▶ **Exercise instructions**: Render the entries between the lines holding "Add a custom" and "coord(84,21)", inclusive, as a numbered list with blank lines left out.

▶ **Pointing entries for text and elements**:
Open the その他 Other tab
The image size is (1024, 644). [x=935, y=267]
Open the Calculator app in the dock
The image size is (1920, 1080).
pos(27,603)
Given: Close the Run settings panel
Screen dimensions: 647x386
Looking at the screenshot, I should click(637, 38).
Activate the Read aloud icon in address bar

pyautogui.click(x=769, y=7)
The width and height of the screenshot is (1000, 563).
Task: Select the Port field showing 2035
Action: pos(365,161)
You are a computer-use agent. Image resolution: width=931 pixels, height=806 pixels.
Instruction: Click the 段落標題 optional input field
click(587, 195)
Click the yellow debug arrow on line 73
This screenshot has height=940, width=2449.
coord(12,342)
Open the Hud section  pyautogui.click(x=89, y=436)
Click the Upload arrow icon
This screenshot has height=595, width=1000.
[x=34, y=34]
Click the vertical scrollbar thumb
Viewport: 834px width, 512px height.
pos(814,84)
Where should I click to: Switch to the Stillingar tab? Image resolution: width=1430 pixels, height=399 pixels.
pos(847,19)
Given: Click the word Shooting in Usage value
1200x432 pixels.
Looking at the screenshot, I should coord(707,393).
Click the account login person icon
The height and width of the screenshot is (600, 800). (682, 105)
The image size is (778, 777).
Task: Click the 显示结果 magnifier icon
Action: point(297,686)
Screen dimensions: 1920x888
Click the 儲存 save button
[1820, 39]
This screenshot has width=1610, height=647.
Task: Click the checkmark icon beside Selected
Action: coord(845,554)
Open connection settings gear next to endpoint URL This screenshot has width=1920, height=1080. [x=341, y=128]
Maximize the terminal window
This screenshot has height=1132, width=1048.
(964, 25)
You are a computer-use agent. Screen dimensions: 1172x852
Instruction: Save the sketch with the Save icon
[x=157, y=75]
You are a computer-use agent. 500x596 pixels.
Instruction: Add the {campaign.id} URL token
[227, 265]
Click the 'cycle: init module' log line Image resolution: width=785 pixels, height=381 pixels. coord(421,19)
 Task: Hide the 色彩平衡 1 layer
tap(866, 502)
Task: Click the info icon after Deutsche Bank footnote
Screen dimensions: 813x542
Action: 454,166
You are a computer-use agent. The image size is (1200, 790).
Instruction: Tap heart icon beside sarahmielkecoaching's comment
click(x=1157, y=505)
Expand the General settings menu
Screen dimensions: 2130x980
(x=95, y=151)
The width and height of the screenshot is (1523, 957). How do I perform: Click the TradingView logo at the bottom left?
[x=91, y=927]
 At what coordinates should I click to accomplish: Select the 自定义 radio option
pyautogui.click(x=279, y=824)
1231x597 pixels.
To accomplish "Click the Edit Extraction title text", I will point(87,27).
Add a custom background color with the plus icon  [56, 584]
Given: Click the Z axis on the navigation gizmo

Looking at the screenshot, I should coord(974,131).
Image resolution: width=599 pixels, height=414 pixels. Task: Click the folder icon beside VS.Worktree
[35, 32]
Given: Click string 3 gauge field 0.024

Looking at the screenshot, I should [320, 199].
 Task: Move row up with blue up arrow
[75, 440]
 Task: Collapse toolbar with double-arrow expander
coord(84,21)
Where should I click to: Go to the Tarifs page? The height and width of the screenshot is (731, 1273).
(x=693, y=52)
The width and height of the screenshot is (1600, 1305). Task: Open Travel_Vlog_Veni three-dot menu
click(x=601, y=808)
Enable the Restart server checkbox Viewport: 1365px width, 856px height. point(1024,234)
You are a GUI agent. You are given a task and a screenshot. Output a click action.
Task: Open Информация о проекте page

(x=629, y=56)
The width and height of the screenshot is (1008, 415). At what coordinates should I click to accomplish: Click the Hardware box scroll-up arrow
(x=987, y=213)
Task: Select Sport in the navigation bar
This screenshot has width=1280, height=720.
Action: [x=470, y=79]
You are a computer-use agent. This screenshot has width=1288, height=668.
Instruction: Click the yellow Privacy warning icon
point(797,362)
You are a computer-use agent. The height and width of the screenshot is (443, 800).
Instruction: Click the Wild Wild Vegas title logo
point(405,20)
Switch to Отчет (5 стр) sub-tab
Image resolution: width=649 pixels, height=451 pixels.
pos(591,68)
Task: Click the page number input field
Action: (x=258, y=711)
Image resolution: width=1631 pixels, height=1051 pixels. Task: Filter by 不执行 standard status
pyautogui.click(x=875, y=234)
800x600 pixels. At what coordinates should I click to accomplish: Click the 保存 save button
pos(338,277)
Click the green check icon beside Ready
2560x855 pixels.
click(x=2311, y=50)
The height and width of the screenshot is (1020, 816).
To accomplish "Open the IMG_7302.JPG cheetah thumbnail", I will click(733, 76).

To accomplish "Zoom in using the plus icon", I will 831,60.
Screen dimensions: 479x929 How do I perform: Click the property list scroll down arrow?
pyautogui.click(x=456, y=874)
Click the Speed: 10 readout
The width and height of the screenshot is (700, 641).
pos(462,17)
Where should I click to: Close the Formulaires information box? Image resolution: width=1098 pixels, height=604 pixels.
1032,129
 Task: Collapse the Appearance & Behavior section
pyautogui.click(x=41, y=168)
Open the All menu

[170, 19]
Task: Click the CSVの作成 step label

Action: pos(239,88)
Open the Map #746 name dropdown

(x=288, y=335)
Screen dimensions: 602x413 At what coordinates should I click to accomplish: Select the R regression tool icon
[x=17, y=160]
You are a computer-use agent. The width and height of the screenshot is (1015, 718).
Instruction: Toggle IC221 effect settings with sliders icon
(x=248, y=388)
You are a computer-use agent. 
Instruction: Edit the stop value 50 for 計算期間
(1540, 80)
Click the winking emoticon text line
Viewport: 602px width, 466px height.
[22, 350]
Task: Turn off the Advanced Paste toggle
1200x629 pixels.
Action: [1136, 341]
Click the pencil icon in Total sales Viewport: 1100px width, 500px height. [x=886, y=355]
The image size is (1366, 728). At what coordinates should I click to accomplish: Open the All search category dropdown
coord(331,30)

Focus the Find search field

▶ **Answer**:
1. Add a custom background color with the plus icon  [56, 584]
2. Given: Click the Z axis on the navigation gizmo
3. Looking at the screenshot, I should coord(974,131).
4. Image resolution: width=599 pixels, height=414 pixels. Task: Click the folder icon beside VS.Worktree
5. [35, 32]
6. Given: Click string 3 gauge field 0.024
7. Looking at the screenshot, I should [320, 199].
8.  Task: Move row up with blue up arrow
9. [75, 440]
10.  Task: Collapse toolbar with double-arrow expander
11. coord(84,21)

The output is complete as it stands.